* TEXT SEGMENT
★ ★ ★ ★ ★

Tetovo has become the unofficial capital and centre of a predominantly ethnic Albanian region which extends in an arc from Tetovo to Struga. Over one-third of the city is inhabited by ethnic Macedonians. Tetovo historically had a large Turkish population, forming nearly one-quarter as recently as 1961, though it now makes up under 4% of the city.

South East European University, North Macedonia's third largest university after Skopje and Bitola, is located in Tetovo. Tetovo is also home to the State University of Tetovo.

Name 
In early antiquity, Tetovo was first mentioned as Oaeneum (Ωαινέον in Ancient Greek). The region was referred to as Htetovo in a Serbian Charter. During the Ottoman rule the name of the town was Kalkandelen.

History

Prehistory
There have been archaeological discoveries near Tetovo which date back to the Bronze Age (2200-1200BC). In North Macedonia, the oldest artefact, a Mycenae sword from the Bronze Age, was found outside Tetovo. It is now on show in the Museum of Macedonia in Skopje.

★ ★ ★ ★ ★

* SUPPLIED DATA
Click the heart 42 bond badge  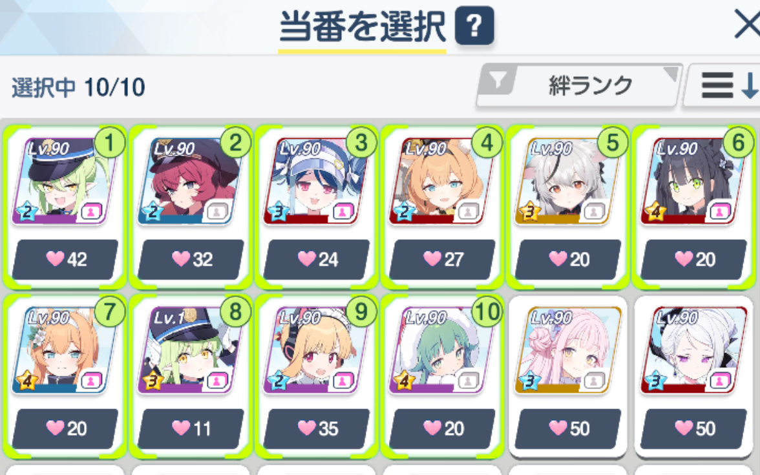pos(65,259)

★ ★ ★ ★ ★

* WHAT YOU WILL DO
• a. Answer these questions using the text on Tetovo:
(i) What was the town called during Ottoman rule?
(ii) Where is the Mycenae sword now on show?
(iii) What share of the city did the Turkish population form as recently as 1961?
• b. Substitute "SEEU" for "South East European University" in the stretch of the text on Tetovo from "South East European" through "University of Tetovo.", and write out that stretch with the change.
• c. Summarize the text on Tetovo in two sentences.
The lines shown above are drawn from a source other than the text.

* LIST OF SOLUTIONS
• a.
(i) Kalkandelen
(ii) In the Museum of Macedonia in Skopje
(iii) Nearly one-quarter

• b.
SEEU, North Macedonia's third largest university after Skopje and Bitola, is located in Tetovo. Tetovo is also home to the State University of Tetovo.

• c. Tetovo is the unofficial capital of a predominantly ethnic Albanian region extending to Struga, and it is home to South East European University and the State University of Tetovo. First mentioned in antiquity as Oaeneum and called Kalkandelen under Ottoman rule, the town has Bronze Age discoveries nearby, including North Macedonia's oldest artefact, a Mycenae sword.